Back at Chwiseonreu, where Wook’s people are partying, Mu-deok stumbles upon a tipsy Yul. Much like a thoughtful Yul, a concerned Yul, and a Yul suffering terrible panic, this Yul is outwardly composed. Inwardly, he’s a disaster. He solemnly informs Mu-deok that he’s lost, and gone astray. Mu-deok, initially missing the metaphorical heft of this comment, takes his hand to guide him. He reminds her of all the times she’s confessed her love for him, which surprises her before she remembers that yes, she did indeed do that. Even as she breaks out her usual hapless servant act, he plucks a nearby flower and tucks it into her hair as a token of gratitude — while Mu-deok is left fearing he really means it.
Romantic woes abound. Do-joo is frustrated by Jin’s defense of how he tried to woo Do-hwa. You can hardly blame her: his “courtship” apparently consisted of wordless pining, and the absolute conviction that one can convey love via telepathy. Resenting how unclear his feelings are for her, in a fit of relatable frustration, she kicks her shoe into the pond. As she reaches for it, she overbalances… but, this is dramaland, where there’s no shortage of handsome men to catch you when you fall.

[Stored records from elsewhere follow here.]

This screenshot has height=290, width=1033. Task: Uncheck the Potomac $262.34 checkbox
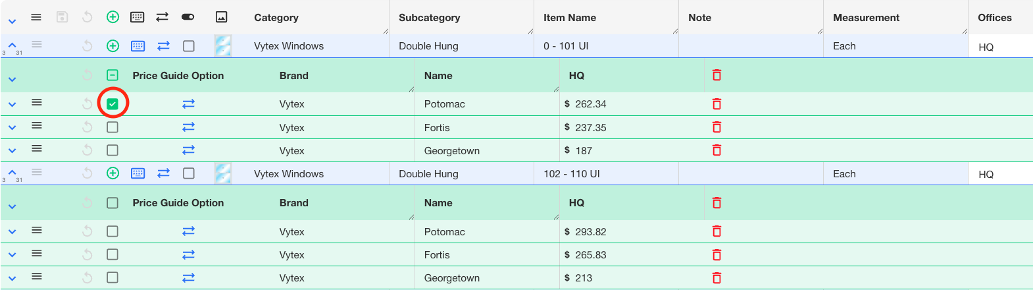point(113,104)
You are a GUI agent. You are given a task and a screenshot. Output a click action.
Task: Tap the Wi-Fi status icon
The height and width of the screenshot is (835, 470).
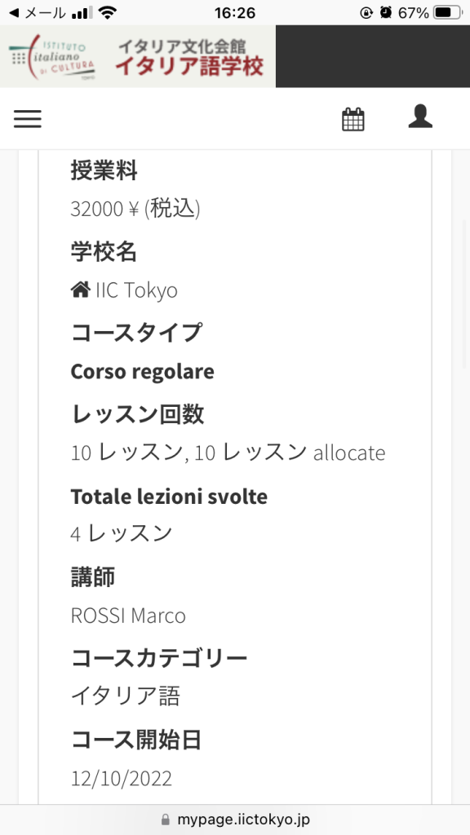pos(108,13)
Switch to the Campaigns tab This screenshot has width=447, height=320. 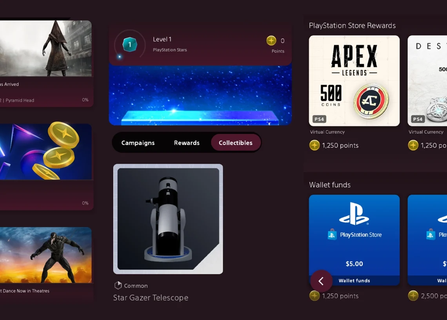click(138, 143)
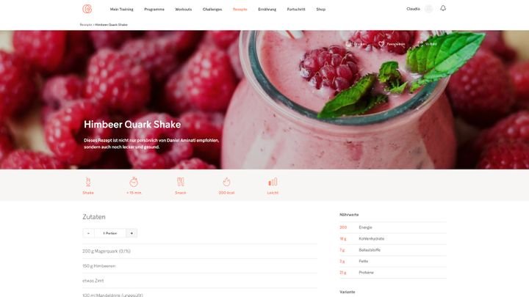Click the Snack cutlery icon
This screenshot has width=529, height=297.
(181, 182)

The man in question is Master Lee — self-confessed party pooper, and habitual drinker of chastity tea! He’s been drinking less lately, and tries to persuade himself that’s the only reason he gets flustered upon sweeping Do-joo into his arms.
At the party, panic sets in when Prince Won arrives uninvited. However, he’s only there to offer Wook an expensive drink and teeth-clenched congratulations — albeit after a tense stare-down. (Oh, the eyebrows!)

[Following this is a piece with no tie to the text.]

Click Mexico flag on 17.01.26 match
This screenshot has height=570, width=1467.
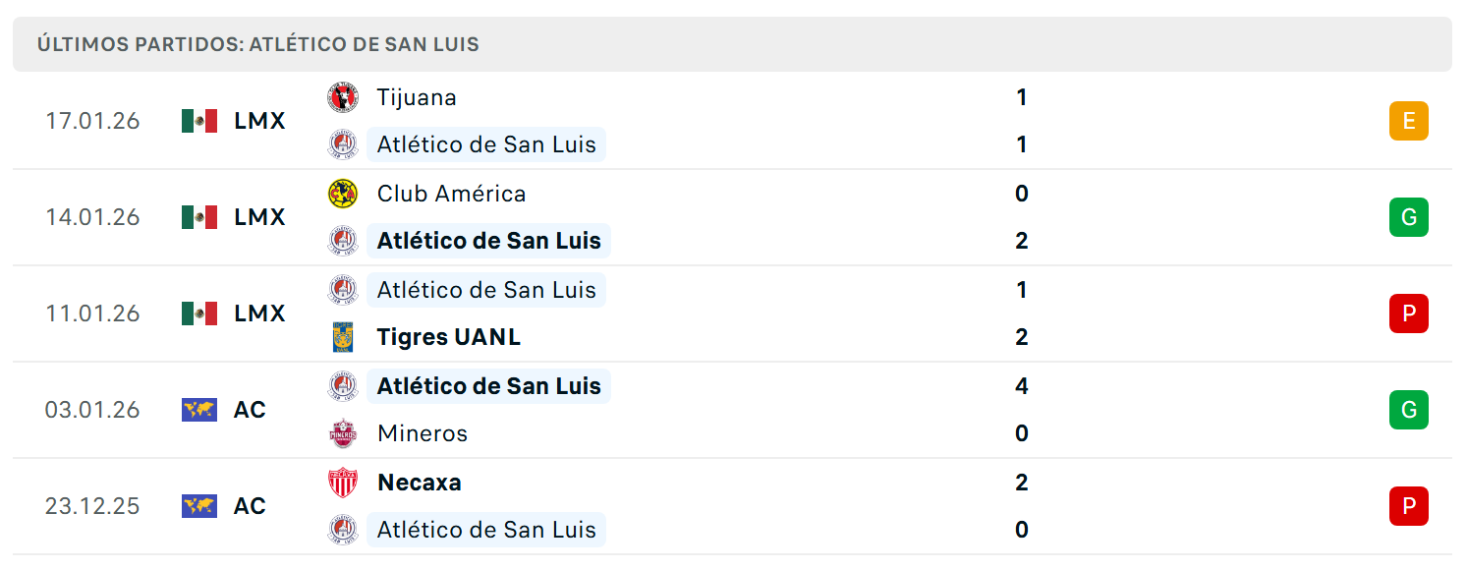(x=199, y=121)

Won later confesses to Mu-deok that it was only for her sake he refrained from tearing the place down in anger. Jin’s not the only one with a skewed view of courtship: he informs her that the next time she interferes between him and Wook, he’ll kill her. Then, he grins like a smitten teenager when he learns she still carries the perfume satchet he gave her. To be fair, this is exactly Mu-deok’s style of affection; even as she refuses to rescind her loyalty to Wook, she asks after his injury.

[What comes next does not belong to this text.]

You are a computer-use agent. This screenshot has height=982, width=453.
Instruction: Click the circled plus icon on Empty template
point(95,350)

Across the city, Cho-yeon’s father returns home, accompanied by a blind woman, adding to this episode’s growing roster of red herrings. Ho-gyeong is agitated: could this be her lost daughter? Nope: Jinyowon’s gate is motionless under her hand, and the poor woman is dismissed with little other than a fare home. Distraught, Ho-gyeong broods over her daughter’s portrait, remembering Bu-yeon’s uncanny ability to sense energy. She examines the blindfold she gave her — one decorated with the same flower as Mu-deok’s old accessory.
Later, an alcohol-stupefied Wook is carried to Songrim’s gate. With his newly-reissued spirit plaque, entry presents no difficulty. However, Mu-deok is denied. Songrim’s rules prohibit personal servants. Meanwhile, Wook cannot leave until he completes basic training. Anguished, Mu-deok can only watch as her pupil is torn away from her.
Wook is tended to by HEO YUN-OK (Hong Seo-hui), heir to Sejukwon, who has carried a serious torch for him ever since he rescued her from a rampaging Kil-joo.
Meanwhile, stubbornly perched by the gate in the pouring rain, Mu-deok is greeted by Yul, who has brought her an umbrella: he knew she’d refuse to leave. But, even semi-conscious, it is Mu-deok for whom Wook calls. And by now, we know Mu-deok’s patterns; when she huddles like a drenched cat in the rain and mutters about murdering Wook, what she really means is she misses him very much.
Next morning, Wook is determined to reach Mu-deok. He appeals to Jin, who won’t hear it. He promptly complains to Do-joo instead, moaning ostentatiously about Songrim’s regulations, with the air of a child expecting his guardian to write a stern letter to the teachers. No dice. Do-joo insists that Mu-deok is happier without him.
Elsewhere, Mu-deok despairs as Do-joo returns, alight with hope that Wook and Yun-ok are in love. Still, according to her, Wook only has eyes for a woman he described as a bird’s egg in a tree. Mu-deok, cradling the egg-shaped charm Wook made for her, knows that this can only be one person.
The trouble with metaphors is that they’re anyone’s game. Do-joo is convinced the “bird’s egg” will hatch into an egret, sophisticated enough to suit Yun-ok. Mu-deok snaps caustically that it could become a vicious eagle — one that will fly away. The crux of the matter is, whilst Wook and Mu-deok may love one another, Mu-deok can’t let that compromise her freedom.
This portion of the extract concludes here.